Classic example: A picture of an apple can be tagged as 'apple' (relevant for all users) as well as 'breakfast' (relevant maybe for a fraction of users).
Taken all three arguments together, collaborative tagging systems really have some problems, if they are considered as search engines, because bad precision and recall lead to bad results.
Another point is relevance. Search engines -- as e.g. google -- introduce relevance weights (as e.g. google's pagerank) to consider the importance of the single search results. The search results are ordered according to their relevance. Google's pagerank roughly reflects the fact that a resource can be considered as being important, if many other resources link to that particular resource (in addition also the number of outgoing links and the weight of each single link is considered). So, try to adapt this concept to flickr.... First, a picture doesn't link to other pictures. No big deal, flickr offers the user to choose 'favourites' among all the pictures. In addition there are some statistical indicators, as e.g. page views or an indicator of 'interestingness' as well as the number of comments. Thus, a relevance indicator could be moulded that could be used for a ranking of search results.

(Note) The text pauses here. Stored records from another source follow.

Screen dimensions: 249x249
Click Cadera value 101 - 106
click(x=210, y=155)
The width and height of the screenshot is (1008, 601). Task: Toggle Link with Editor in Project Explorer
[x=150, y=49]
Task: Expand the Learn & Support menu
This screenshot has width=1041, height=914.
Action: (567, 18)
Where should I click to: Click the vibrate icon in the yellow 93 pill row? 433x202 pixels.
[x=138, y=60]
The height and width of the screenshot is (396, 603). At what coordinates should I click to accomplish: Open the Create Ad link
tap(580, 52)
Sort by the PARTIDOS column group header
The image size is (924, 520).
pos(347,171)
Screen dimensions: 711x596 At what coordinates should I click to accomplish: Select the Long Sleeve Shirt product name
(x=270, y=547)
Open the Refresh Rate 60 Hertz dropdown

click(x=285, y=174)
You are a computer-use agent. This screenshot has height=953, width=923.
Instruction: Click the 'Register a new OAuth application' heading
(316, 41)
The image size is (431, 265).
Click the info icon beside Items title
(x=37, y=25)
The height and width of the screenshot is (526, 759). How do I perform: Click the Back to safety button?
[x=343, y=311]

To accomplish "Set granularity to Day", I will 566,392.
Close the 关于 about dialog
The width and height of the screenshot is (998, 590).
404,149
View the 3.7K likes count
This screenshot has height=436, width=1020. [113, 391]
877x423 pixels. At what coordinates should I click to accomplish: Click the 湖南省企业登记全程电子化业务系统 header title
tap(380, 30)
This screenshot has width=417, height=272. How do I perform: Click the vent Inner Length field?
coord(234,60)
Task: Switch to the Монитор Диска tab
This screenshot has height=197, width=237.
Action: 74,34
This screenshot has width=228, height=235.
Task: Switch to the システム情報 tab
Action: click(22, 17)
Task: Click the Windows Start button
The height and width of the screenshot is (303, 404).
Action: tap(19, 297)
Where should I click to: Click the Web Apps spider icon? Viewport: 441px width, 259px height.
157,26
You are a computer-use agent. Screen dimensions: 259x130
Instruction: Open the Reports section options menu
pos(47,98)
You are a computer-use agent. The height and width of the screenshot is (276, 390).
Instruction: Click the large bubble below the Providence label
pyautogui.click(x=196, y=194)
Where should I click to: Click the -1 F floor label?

Unfortunately, if you try a search in flickr you will get a huge amount of results without any visible order or relevance. (Simply try 'Rome', you will get more than 290.000 results. Of course there are pictures of the city of Rome among the results...but also many other pictures, where the tag 'Rome' has been assigned for other reasons.)
One problem with flickr for sure is that it is not a 'real' CTS. It seems to be focussed on people tagging their 'own' resources and not the resources of others. In addition, the tags being assigned to a resource are considered as being a set and not a list (or bag - where you can see how often a tag has been assigned by how many users). Thus, tag convergence is out of reach.
On the other hand, there are some nice tools around. Just try this nice little flickr tagbrowser application. OK, it has the already mentioned shortcomings, but it's a nice little gadget.